1. State the relevant null and alternative hypotheses.
2. Pick a test statistic $T$.
3. Derive the distribution of the statistic under the null hypothesis.
4. Select a significance level $α$. Common values are $5\%$ and $1\%$.
5. Compute the observed value $t_{obs}$ of the test statistic $T$.
6. Decide to either reject $H_0$ in favor of the alternative or not reject it.

#### Errors

* __Type I error__: reject true null hypothesis.  $p(Error_I) \leq \alpha$.
* __Type II errors__: accept false null hypothesis. 

__Power__ - the probability that the test rejects $H_0$ when a specific alternative $H_1$ is true:

$$\textrm{pow} = P(\textrm{reject }H_0| H_1) = 1 - P(\textrm{accept }H_0| H_1) = 1 - P(Error_{II})$$

__How to pick a criterion__: among all correct criteria select one with the highest power.
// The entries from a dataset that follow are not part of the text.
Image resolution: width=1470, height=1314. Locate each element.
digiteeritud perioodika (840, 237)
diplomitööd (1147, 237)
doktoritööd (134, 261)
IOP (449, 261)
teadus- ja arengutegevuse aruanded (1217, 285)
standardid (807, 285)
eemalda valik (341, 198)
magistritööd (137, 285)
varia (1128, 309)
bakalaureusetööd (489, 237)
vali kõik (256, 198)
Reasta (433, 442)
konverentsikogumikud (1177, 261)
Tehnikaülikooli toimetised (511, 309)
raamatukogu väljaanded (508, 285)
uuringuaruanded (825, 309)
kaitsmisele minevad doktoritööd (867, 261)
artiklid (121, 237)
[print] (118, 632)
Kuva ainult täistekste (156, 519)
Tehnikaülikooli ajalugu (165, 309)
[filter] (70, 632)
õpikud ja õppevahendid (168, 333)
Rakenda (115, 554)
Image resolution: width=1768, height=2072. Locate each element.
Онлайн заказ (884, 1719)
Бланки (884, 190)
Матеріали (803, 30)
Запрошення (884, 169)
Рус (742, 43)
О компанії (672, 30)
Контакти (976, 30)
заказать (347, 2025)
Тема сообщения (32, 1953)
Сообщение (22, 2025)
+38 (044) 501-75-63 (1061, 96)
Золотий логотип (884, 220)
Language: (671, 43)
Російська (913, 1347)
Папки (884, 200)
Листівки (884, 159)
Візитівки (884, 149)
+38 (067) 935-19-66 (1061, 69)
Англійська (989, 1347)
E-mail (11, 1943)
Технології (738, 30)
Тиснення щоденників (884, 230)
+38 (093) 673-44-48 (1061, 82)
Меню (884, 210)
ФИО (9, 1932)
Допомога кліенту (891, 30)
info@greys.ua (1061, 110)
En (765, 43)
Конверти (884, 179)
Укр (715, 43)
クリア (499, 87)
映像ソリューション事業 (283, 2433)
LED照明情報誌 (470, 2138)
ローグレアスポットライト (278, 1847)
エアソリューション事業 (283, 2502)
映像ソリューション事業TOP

__$p$-value__ - the probability, under the null hypothesis, of obtaining a result equal to or more extreme than what was actually observed:

$$p = P(T \geq t | H_0)$$

__NB__: Statistical significance does not imply practical significance.

## 1. Binomial test for portion

The test can be used when we have results of a set of experiments with only 2 possible outcomes each. In this setting we can check hypotheses about the share $p$ of experiments with positive outcome.

**Sample**: $X^n = (X_1, \dots, X_n)$

**$H_0$**: $X \sim Bernoulli(p)$

**$H_1$**: $X \sim Bernoulli(q)$, where $q \lt \neq \gt p$

**Statistic**: $T(X^n) = \sum_{i=1}^{n} X_i$

**Null distribution**: $T(X^n) \sim Bin(n, \frac{1}{2})$

## 2. $\chi^2$ test

With this test you can check if the sample $X^n$ has a particular distribution $F(x)$.

**Sample**: $X^n = (X_1, \dots, X_n)$

**$H_0$**: $X \sim F(x)$

**$H_1$**: $X \nsim F(x)$

**Statistic**: $T(X^n) = \sum_{i=1}^{n} \frac{(n_i - np_i)^2}{np_i}$, $n_i$ - number of elements in the $i$-th bin, $p_i$ - probability of being in the $i$-th bin

**Null distribution**: $T(X^n) \sim \chi^2$

## 3. Relation to confidence intervals

For a hypothesis $H_0$: $\theta = \theta_0$ against $H_1$: $\theta \neq \theta_0$ p-value can be found using confidence intervals.

$$p\textrm{-value} = \max \left\{ \alpha: \theta_0 \in \textrm{CI}_{1-\alpha} \right\} $$